EXERCISE DESCRIPTION -> With spelling and spacing unchanged, write out each line of the material.

RECORDS TO USE ->
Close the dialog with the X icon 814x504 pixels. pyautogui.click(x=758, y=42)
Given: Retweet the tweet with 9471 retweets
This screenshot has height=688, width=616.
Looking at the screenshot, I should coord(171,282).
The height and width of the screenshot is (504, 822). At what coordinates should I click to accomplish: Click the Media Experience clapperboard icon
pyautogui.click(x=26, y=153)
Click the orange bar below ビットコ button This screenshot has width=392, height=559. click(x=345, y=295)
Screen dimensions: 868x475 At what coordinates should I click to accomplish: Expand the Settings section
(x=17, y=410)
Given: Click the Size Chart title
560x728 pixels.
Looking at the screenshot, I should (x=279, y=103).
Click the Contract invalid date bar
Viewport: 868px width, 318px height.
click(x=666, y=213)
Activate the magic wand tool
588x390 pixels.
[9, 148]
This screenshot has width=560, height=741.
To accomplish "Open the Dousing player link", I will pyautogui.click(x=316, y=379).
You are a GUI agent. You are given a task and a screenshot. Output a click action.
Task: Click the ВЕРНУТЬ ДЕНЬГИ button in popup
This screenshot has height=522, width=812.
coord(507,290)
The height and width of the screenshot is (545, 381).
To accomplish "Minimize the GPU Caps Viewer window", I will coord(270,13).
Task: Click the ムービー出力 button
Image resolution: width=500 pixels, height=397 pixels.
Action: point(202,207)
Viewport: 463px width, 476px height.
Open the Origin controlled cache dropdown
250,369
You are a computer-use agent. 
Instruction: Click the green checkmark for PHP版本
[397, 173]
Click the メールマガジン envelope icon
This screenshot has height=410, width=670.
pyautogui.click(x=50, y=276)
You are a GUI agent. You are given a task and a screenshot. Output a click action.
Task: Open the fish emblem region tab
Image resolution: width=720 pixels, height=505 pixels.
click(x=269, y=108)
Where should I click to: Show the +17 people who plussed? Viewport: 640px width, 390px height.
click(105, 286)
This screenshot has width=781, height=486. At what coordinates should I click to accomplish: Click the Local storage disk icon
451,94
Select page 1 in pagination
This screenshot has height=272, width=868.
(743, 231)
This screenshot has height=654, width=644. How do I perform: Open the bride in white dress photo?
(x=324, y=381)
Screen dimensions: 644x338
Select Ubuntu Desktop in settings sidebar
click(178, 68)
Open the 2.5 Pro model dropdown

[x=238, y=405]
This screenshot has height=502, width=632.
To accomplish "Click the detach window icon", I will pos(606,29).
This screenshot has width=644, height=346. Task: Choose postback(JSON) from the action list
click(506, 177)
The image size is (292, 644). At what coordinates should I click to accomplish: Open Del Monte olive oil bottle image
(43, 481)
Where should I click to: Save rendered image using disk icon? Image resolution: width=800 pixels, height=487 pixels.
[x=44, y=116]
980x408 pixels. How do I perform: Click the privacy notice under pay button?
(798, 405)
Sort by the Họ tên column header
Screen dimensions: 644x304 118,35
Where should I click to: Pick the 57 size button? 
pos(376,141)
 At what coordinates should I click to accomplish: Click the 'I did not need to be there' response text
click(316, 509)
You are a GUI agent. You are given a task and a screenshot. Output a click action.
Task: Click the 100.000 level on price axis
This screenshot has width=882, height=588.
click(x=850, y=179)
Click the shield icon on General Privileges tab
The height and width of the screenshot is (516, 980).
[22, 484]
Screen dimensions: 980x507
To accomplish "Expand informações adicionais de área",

EXERCISE RESPONSE ->
Close the dialog with the X icon 814x504 pixels. pyautogui.click(x=758, y=42)
Given: Retweet the tweet with 9471 retweets
This screenshot has height=688, width=616.
Looking at the screenshot, I should coord(171,282).
The height and width of the screenshot is (504, 822). At what coordinates should I click to accomplish: Click the Media Experience clapperboard icon
pyautogui.click(x=26, y=153)
Click the orange bar below ビットコ button This screenshot has width=392, height=559. click(x=345, y=295)
Screen dimensions: 868x475 At what coordinates should I click to accomplish: Expand the Settings section
(x=17, y=410)
Given: Click the Size Chart title
560x728 pixels.
Looking at the screenshot, I should (x=279, y=103).
Click the Contract invalid date bar
Viewport: 868px width, 318px height.
click(x=666, y=213)
Activate the magic wand tool
588x390 pixels.
[9, 148]
This screenshot has width=560, height=741.
To accomplish "Open the Dousing player link", I will pyautogui.click(x=316, y=379).
You are a GUI agent. You are given a task and a screenshot. Output a click action.
Task: Click the ВЕРНУТЬ ДЕНЬГИ button in popup
This screenshot has height=522, width=812.
coord(507,290)
The height and width of the screenshot is (545, 381).
To accomplish "Minimize the GPU Caps Viewer window", I will coord(270,13).
Task: Click the ムービー出力 button
Image resolution: width=500 pixels, height=397 pixels.
Action: point(202,207)
Viewport: 463px width, 476px height.
Open the Origin controlled cache dropdown
250,369
You are a computer-use agent. 
Instruction: Click the green checkmark for PHP版本
[397, 173]
Click the メールマガジン envelope icon
This screenshot has height=410, width=670.
pyautogui.click(x=50, y=276)
You are a GUI agent. You are given a task and a screenshot. Output a click action.
Task: Open the fish emblem region tab
Image resolution: width=720 pixels, height=505 pixels.
click(x=269, y=108)
Where should I click to: Show the +17 people who plussed? Viewport: 640px width, 390px height.
click(105, 286)
This screenshot has width=781, height=486. At what coordinates should I click to accomplish: Click the Local storage disk icon
451,94
Select page 1 in pagination
This screenshot has height=272, width=868.
(743, 231)
This screenshot has height=654, width=644. How do I perform: Open the bride in white dress photo?
(x=324, y=381)
Screen dimensions: 644x338
Select Ubuntu Desktop in settings sidebar
click(178, 68)
Open the 2.5 Pro model dropdown

[x=238, y=405]
This screenshot has height=502, width=632.
To accomplish "Click the detach window icon", I will pos(606,29).
This screenshot has width=644, height=346. Task: Choose postback(JSON) from the action list
click(506, 177)
The image size is (292, 644). At what coordinates should I click to accomplish: Open Del Monte olive oil bottle image
(43, 481)
Where should I click to: Save rendered image using disk icon? Image resolution: width=800 pixels, height=487 pixels.
[x=44, y=116]
980x408 pixels. How do I perform: Click the privacy notice under pay button?
(798, 405)
Sort by the Họ tên column header
Screen dimensions: 644x304 118,35
Where should I click to: Pick the 57 size button? 
pos(376,141)
 At what coordinates should I click to accomplish: Click the 'I did not need to be there' response text
click(316, 509)
You are a GUI agent. You are given a task and a screenshot. Output a click action.
Task: Click the 100.000 level on price axis
This screenshot has width=882, height=588.
click(x=850, y=179)
Click the shield icon on General Privileges tab
The height and width of the screenshot is (516, 980).
[22, 484]
Screen dimensions: 980x507
To accomplish "Expand informações adicionais de área",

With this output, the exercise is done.